(Dataset records)
==*==

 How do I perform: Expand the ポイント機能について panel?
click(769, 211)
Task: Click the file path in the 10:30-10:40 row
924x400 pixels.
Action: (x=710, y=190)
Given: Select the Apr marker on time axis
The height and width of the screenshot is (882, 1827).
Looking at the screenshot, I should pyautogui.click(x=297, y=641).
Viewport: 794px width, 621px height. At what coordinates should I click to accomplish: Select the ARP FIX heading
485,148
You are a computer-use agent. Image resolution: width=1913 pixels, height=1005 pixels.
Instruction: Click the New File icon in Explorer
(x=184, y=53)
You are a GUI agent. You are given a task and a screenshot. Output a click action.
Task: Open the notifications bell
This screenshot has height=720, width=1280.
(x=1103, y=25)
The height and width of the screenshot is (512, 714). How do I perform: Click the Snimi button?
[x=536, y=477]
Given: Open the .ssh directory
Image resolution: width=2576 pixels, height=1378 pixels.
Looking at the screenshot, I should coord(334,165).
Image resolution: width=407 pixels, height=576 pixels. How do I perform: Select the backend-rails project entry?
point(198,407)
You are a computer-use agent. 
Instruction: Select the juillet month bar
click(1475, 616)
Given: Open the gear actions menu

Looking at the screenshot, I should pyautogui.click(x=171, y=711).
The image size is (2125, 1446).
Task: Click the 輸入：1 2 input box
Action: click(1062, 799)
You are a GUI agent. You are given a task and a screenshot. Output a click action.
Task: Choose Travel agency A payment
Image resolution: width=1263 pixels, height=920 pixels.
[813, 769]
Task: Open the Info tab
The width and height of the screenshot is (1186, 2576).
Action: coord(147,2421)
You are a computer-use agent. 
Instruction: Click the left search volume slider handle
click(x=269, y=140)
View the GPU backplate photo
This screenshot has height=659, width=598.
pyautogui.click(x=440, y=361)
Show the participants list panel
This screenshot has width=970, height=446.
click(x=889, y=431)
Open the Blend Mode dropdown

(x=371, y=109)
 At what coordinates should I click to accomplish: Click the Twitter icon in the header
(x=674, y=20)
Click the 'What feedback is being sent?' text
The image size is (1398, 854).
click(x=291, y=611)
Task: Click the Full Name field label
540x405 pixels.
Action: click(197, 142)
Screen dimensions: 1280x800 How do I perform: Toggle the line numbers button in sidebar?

==*==

Exercise description
Gather every line of the records above that contains the word "resolution", and copy each one in full.

Complete output
You are a computer-use agent. Image resolution: width=1913 pixels, height=1005 pixels.
Image resolution: width=2576 pixels, height=1378 pixels.
Image resolution: width=407 pixels, height=576 pixels. How do I perform: Select the backend-rails project entry?
Image resolution: width=1263 pixels, height=920 pixels.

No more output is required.